Mustapha Khodja a toujours fait partie des meilleurs défenseurs droits du pays. Il y a aussi Faouzi Belhaj, un excellent pivot-ailier, et le gardien Raouf Ben Othmane.
Vos parents vous ont-ils encouragé à pratiquer le HB ?
Pas vraiment. Mon père Mohamed, qui tenait un café au centre-ville, n’avait de pensée que pour ma réussite scolaire. Quant à ma mère Fafani, elle préparait minutieusement mon sac de sport avant un match, et lavait mes tenues. Une fois, elle s’est déplacée au stade Chelly pour accompagner Habiba, la mère de Mustapha Khodja, qui, elle, était une habituée du stade. Elle n’a pas su se tenir tranquille en voyant mon rival de l’ASPTT m’agresser, faisant irruption sur le terrain pour corriger cet adversaire indélicat. Je ne sais pas si l’arbitre lui a dressé un carton rouge ou non… (Rire). Mes deux frères Abdelkader et Fethi ont pratiqué le hand au SN. Le premier a joué à mes côtés avant de partir en Belgique.
Parlez-nous de votre petite famille…
En 1970, j’ai épousé Mahbouba Amara, le grand amour de ma vie, prof de sport et ancienne basketteuse de l’Association Sportive Féminine. Nous avons trois enfants: Mourad, 42 ans, employé dans une société américaine, Marwane, 37 ans, ancien handballeur au SN, ASH, EST et ESS et prof de sport, et Mohamed, 32 ans, qui a été joueur-entraîneur au CAB, et prof de sport également
Quels sont vos hobbies ?
La mer, la marche, raconter des blagues, écouter Oum Kalthoum, Edith Piaf et… Balti, comme quoi mes goûts sont également jeunes. En plus de déguster un couscous au mérou.
Si vous n’étiez pas dans le sport, quelle autre carrière auriez-vous embrassée ?

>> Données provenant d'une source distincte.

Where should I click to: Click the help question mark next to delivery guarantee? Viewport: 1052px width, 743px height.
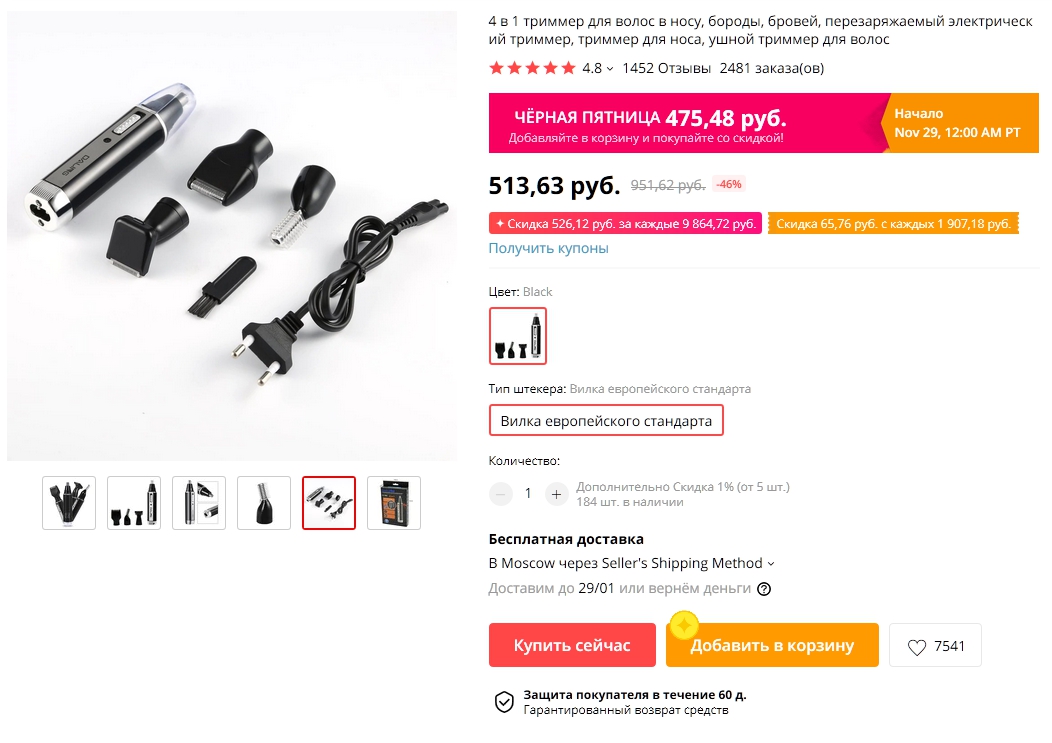tap(764, 589)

Enseignant universitaire de français. C’était mon ambition. Malheureusement, le handball en décida autrement.
Enfin, racontez-nous une anecdote…
Alors que j’étais entraîneur, le Stade Nabeulien était opposé au Stade Tunisien. Nous menions par sept buts d’écart. J’ai demandé à un joueur d’aller s’échauffer en prévision de son entrée en jeu. Mais le ST était revenu fort dans le match, réduisant l’écart à trois buts seulement alors qu’il ne restait plus que quelques minutes à jouer.
Le joueur auquel j’ai demandé de s’échauffer vint me dire: «M’auriez-vous oublié par hasard ? Cela fait longtemps que je m’échauffe». J’ai alors insisté: «Vraiment, vous vous êtes bien bien échauffé ?».
Il me réplique: «Oui, regardez ma sueur !». Je lui lança alors : «Puisque vous vous êtes fort bien échauffé, allez maintenant voir un «tayeb» (le masseur au bain-maure) !».